The psychology behind waiting

The reason why queues form is quite simple to answer: there are more customers than people to serve them. The more interesting question is how it makes us feel – the emotional side of the coin. When professionals in queue management approach this challenge we use the following propositions:

  • Occupied time feels shorter than unoccupied time
  • People want to get started
  • Anxiety makes waits seem longer
  • Uncertain waits are longer than known waits
  • Unexplained waits are longer than explained waits
  • Unfair waits are longer than equitable waits
  • Solo waits feel longer than group waits
  • The more valuable the service, the longer the customer will wait

My top tips to Wimbledon – And any other major sport event

When people buy tickets to Wimbledon waiting in line is expected. One could also argue that they regard the event as valuable which means that they can endure longer waits – at least in theory. But what could the organizer’s do to relieve some of the pain of standing in line?

It’s about safeguarding that the process is as smooth as possible, they should have clear signage, make sure that they have “all hands at deck” and that the visitors feel that everyone is doing their best to make the queue move as fast as possible.

They can also proactively work on impacting the perceived waiting time which for people actually matters more than the actual waiting time. They could deploy “relevant distraction”; it could be large media screens displaying fun and engaging material or in line entertainment very much as they do at Disney World.

How gamification engages and relieves pain

Or they could use a new product for the mobile smartphone – the first ever combined queue management application and gaming experience for a smartphone – Myfunwait™.

Surveys indicates that 83% of people use their phone while waiting for something. 54% of people use their phone for playing games. The largest amusement park in Sweden, Liseberg has taken this to heart and very successfully implemented a synchronized gaming experience for people waiting in line.

People play games relevant to the rides, they can only play when in line – and every 15 minutes a winner is announced and he gets to jump the queue.

An innovative and fun way to engage people with the brand and at the same time reduce their perceived waiting time.

Image Courtesy: Wikipedia
Video Clip: Youtube

Sven-Olof Husmark
Sven-Olof is the founder of Experify, a business consultant firm, Senior Advisor at Egain Group a pioneer in intelligent AI driven energy optimization of buildings and former CMO at Qmatic Group, a world leader in creating better customer journeys.Sven-Olof is a senior executive with demonstrated success in growing companies globally by initiating effective sales, marketing and customer service strategies.

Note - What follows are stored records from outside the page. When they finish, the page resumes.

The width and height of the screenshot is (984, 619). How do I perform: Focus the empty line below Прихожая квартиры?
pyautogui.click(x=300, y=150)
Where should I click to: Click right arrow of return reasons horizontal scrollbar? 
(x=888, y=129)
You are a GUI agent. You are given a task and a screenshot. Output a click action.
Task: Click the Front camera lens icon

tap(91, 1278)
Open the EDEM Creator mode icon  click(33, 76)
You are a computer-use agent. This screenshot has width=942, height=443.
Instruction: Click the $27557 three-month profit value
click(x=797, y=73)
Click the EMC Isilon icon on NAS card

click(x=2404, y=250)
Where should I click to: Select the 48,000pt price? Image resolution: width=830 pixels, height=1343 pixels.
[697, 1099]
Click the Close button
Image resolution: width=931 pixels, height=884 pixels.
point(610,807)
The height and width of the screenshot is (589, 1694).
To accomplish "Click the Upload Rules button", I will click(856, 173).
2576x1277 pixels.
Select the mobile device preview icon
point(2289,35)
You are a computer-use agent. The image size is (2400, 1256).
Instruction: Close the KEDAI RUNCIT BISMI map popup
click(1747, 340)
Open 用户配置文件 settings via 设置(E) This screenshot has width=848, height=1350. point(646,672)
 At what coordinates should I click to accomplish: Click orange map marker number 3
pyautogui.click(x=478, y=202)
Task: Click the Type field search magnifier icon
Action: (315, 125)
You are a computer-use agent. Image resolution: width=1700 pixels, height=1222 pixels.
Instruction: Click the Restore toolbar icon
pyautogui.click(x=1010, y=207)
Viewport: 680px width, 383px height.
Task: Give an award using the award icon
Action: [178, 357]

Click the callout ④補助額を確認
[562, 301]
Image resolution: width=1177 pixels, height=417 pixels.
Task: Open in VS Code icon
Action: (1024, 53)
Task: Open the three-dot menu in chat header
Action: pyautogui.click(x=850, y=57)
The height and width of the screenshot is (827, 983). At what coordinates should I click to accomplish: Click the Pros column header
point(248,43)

  1. Thanks for the great insights and tips. It not only applies to waiting in line for an event but also to the more mundane acts of waiting for a train or a customer service rep! Are you aware of any studies that quantify the negative financial impact of waiting?

  2. Hi Ann,

    Thank you for the comment. Some resources for you.

    Some interesting facts from Qmatic (
    – A third of customers resport that they’ve abandoned their cart at checkout when forced to wait more than 5 minutes.
    – Customers become frustrated after less than 3 minutes of no obvious progress of the queue.
    – The pace of “walk-outs” at a Pharmacy triples at around 8-12 minutes waiting time.